For determining cellular levels of NO and SNO, samples (0.2 g) were cut into pieces. NO content was determined using a commercial reagent kit (Jiancheng Biotech Inc., Nanjing, China) following specifications. Cellular levels of SNO were detected as described by Feechan et al. (2005) with revises. Pieces were ground using a mortar and pestle in a solution containing 0.1 M TRIS–HCl (pH 7.5) and 1 mM PMSF at 4 °C. The homogenates were centrifuged at 10,000g at 4 °C for 10 min, and the supernatants were used for the assays. The supernatants were then filtered through a MicroBioSpin-6 column (Bio-Rad). SNO levels in a fraction filtered through a 5-kDa cutoff ultrafiltration membrane (low-mass SNO) were measured by photolysis chemiluminescence and normalized for protein content as detailed.
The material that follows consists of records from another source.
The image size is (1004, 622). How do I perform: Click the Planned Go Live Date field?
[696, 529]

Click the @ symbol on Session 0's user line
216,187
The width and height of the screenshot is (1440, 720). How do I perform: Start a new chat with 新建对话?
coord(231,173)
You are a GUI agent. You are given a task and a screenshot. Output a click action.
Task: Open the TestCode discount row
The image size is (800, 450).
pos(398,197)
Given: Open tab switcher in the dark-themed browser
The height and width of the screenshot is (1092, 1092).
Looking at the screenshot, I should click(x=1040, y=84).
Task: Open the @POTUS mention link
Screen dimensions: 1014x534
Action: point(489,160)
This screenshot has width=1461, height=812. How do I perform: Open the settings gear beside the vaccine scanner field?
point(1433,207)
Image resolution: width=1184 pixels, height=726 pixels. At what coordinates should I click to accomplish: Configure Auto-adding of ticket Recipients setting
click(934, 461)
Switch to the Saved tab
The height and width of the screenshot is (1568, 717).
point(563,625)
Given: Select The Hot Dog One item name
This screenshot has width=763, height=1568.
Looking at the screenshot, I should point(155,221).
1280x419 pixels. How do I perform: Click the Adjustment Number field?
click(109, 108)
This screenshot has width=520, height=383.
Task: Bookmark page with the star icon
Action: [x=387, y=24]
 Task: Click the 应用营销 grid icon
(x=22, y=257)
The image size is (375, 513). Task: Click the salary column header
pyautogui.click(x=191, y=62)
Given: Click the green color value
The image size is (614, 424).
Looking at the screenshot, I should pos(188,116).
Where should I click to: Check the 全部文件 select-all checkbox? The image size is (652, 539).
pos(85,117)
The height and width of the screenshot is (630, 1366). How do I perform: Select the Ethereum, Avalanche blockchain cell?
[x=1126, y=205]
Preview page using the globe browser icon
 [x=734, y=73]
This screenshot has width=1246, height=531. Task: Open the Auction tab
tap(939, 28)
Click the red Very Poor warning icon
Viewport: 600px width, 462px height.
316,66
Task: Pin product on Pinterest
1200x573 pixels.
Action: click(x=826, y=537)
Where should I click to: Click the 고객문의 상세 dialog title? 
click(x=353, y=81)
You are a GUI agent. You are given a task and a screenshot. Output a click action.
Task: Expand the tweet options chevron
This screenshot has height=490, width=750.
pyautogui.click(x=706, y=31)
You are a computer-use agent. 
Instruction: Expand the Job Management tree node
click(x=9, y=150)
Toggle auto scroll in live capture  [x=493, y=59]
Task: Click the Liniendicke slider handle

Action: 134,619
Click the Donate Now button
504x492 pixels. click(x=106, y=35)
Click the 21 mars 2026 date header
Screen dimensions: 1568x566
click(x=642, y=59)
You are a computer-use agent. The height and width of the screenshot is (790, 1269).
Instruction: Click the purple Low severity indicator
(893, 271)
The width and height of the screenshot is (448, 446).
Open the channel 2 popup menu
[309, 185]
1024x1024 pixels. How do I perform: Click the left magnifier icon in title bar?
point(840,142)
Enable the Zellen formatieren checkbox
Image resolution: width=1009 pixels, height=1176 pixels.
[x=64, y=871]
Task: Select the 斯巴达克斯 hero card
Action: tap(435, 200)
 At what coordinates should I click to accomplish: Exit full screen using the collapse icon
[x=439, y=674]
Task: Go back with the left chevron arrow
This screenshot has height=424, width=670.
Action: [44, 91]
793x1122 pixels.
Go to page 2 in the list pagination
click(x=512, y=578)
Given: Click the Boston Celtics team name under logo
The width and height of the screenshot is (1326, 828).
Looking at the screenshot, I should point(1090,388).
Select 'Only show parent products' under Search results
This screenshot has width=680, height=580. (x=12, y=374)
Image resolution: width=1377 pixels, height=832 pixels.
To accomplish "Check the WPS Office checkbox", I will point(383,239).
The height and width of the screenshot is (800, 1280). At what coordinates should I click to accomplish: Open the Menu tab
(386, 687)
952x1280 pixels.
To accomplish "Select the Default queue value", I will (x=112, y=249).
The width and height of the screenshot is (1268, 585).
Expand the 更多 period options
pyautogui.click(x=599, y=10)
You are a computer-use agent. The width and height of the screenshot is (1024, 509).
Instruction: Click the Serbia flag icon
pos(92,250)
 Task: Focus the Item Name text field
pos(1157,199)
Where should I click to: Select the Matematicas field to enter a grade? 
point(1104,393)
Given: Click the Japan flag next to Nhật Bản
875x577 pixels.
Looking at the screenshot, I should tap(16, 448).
Determination of lipid peroxidation and H2O2 content

The malondialdehyde (MDA) content of leaves was determined using the thiobarbituric acid method (Chaoui et al. 1997) with little revises. Plant tissue (0.2 g) was homogenized with 10 ml 10 % (w/v) trichloroacetic acid (TCA). The homogenate was centrifuged at 10,000g for 10 min. Two milliliters of the aliquot of the supernatant and 2 ml of 10 % TCA containing 0.5 % thiobarbituric acid (TBA) were added. The mixture was incubated at 100 °C for 10 min and then cooled quickly in an ice bath. The contents were centrifuged at 10,000g for 15 min, and the absorbance of the supernatant was measured at 532 nm and corrected for nonspecific absorbance at 600 nm. The concentration of MDA was calculated using 155 mM−1 cm−1 as extinction coefficient.

Fresh samples (0.2 g) were homogenized in 2 ml ice-cold acetone. Titanium reagent (2 % TiCl2 in conc. HCl) was added to a known volume of extract supernatant to give a Ti (IV) concentration of 2 %. The Ti–H2O2 complex, together with unreacted Ti, was then precipitated by adding 0.2 ml 17 M ammonia solution for each 1 ml of extract. The precipitate was washed five times with ice acetone and re-suspended, drained, and dissolved in 1 M H2SO4 (3 ml). The absorbance of the solution was measured at 410 nm against blanks, which had been similarly prepared but without plant tissue (Patterson et al. 1984).

Enzyme analysis

Leaves extract for determination of GSNOR activity was followed by Barroso et al. (2006) with revise. All operations were performed at 0–4 °C. Leaves were ground using a mortar and pestle in a solution containing 0.1 M TRIS–HCl (pH 7.5), 2 mM DTT, 0.1 mM EDTA, 0.2 % (v/v) Triton-X-100, and 10 % (v/v) glycerol. Homogenates were centrifuged at 27,000g for 25 min. To determine GSNOR activity, the leaf extracts were incubated in an assay mixture containing 20 mM TRIS–HCl (pH 8.0), 0.2 mM NADH, and 0.5 mM EDTA, and the reaction was started by adding GSNO to the mixture at a final concentration of 400 μM. The activity was expressed as nanomole NADH consumed per minute per milligram protein (ε340 = 6.22 mM−1 cm−1). Protein concentration was assayed according to Bradford (1976) using bovine serum albumin as standard.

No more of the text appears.